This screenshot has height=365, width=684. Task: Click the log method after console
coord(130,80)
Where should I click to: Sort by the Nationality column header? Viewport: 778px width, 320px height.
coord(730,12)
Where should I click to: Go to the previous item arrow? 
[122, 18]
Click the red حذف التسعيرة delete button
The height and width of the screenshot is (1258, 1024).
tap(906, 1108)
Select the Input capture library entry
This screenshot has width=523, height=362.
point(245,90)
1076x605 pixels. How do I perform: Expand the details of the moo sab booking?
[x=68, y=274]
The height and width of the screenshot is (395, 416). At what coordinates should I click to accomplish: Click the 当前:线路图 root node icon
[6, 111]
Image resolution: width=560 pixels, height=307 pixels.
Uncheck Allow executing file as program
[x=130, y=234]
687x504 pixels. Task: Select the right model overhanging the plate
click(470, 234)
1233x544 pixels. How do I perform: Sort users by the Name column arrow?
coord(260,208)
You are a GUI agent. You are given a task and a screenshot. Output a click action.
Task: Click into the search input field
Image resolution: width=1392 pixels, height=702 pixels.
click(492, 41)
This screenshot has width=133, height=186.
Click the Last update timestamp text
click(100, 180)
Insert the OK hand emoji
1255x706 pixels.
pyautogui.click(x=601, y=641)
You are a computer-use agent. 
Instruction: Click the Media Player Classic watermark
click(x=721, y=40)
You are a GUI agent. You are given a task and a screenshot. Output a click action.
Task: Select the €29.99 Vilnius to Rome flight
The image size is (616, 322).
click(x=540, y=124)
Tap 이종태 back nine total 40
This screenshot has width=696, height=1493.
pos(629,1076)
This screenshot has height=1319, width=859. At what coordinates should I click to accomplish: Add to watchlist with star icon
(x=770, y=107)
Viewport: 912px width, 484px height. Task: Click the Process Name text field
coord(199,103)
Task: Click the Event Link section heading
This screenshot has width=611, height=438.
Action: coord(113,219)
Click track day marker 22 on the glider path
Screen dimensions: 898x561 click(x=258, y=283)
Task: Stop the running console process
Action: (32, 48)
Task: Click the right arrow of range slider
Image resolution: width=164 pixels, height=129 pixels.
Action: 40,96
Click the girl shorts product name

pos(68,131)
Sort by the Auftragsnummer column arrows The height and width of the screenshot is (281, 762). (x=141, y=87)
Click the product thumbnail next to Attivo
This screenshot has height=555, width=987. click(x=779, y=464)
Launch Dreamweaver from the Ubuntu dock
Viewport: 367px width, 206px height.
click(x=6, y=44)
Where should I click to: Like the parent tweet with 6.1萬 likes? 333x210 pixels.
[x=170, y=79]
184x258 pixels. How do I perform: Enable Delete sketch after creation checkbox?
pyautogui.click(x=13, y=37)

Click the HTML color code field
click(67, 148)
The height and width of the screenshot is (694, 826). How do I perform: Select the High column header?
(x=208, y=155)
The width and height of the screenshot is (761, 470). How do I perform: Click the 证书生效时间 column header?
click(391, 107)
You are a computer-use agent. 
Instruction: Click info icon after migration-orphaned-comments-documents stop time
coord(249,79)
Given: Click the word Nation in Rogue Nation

# TASK PROMPT:
The expected output is the complete listing, word for word.

# SOLUTION TO THIS PROBLEM:
This screenshot has height=365, width=684. Task: Click the log method after console
coord(130,80)
Where should I click to: Sort by the Nationality column header? Viewport: 778px width, 320px height.
coord(730,12)
Where should I click to: Go to the previous item arrow? 
[122, 18]
Click the red حذف التسعيرة delete button
The height and width of the screenshot is (1258, 1024).
tap(906, 1108)
Select the Input capture library entry
This screenshot has width=523, height=362.
point(245,90)
1076x605 pixels. How do I perform: Expand the details of the moo sab booking?
[x=68, y=274]
The height and width of the screenshot is (395, 416). At what coordinates should I click to accomplish: Click the 当前:线路图 root node icon
[6, 111]
Image resolution: width=560 pixels, height=307 pixels.
Uncheck Allow executing file as program
[x=130, y=234]
687x504 pixels. Task: Select the right model overhanging the plate
click(470, 234)
1233x544 pixels. How do I perform: Sort users by the Name column arrow?
coord(260,208)
You are a GUI agent. You are given a task and a screenshot. Output a click action.
Task: Click into the search input field
Image resolution: width=1392 pixels, height=702 pixels.
click(492, 41)
This screenshot has width=133, height=186.
Click the Last update timestamp text
click(100, 180)
Insert the OK hand emoji
1255x706 pixels.
pyautogui.click(x=601, y=641)
You are a computer-use agent. 
Instruction: Click the Media Player Classic watermark
click(x=721, y=40)
You are a GUI agent. You are given a task and a screenshot. Output a click action.
Task: Select the €29.99 Vilnius to Rome flight
The image size is (616, 322).
click(x=540, y=124)
Tap 이종태 back nine total 40
This screenshot has width=696, height=1493.
pos(629,1076)
This screenshot has height=1319, width=859. At what coordinates should I click to accomplish: Add to watchlist with star icon
(x=770, y=107)
Viewport: 912px width, 484px height. Task: Click the Process Name text field
coord(199,103)
Task: Click the Event Link section heading
This screenshot has width=611, height=438.
Action: coord(113,219)
Click track day marker 22 on the glider path
Screen dimensions: 898x561 click(x=258, y=283)
Task: Stop the running console process
Action: (32, 48)
Task: Click the right arrow of range slider
Image resolution: width=164 pixels, height=129 pixels.
Action: 40,96
Click the girl shorts product name

pos(68,131)
Sort by the Auftragsnummer column arrows The height and width of the screenshot is (281, 762). (x=141, y=87)
Click the product thumbnail next to Attivo
This screenshot has height=555, width=987. click(x=779, y=464)
Launch Dreamweaver from the Ubuntu dock
Viewport: 367px width, 206px height.
click(x=6, y=44)
Where should I click to: Like the parent tweet with 6.1萬 likes? 333x210 pixels.
[x=170, y=79]
184x258 pixels. How do I perform: Enable Delete sketch after creation checkbox?
pyautogui.click(x=13, y=37)

Click the HTML color code field
click(67, 148)
The height and width of the screenshot is (694, 826). How do I perform: Select the High column header?
(x=208, y=155)
The width and height of the screenshot is (761, 470). How do I perform: Click the 证书生效时间 column header?
click(391, 107)
You are a computer-use agent. 
Instruction: Click info icon after migration-orphaned-comments-documents stop time
coord(249,79)
Given: Click the word Nation in Rogue Nation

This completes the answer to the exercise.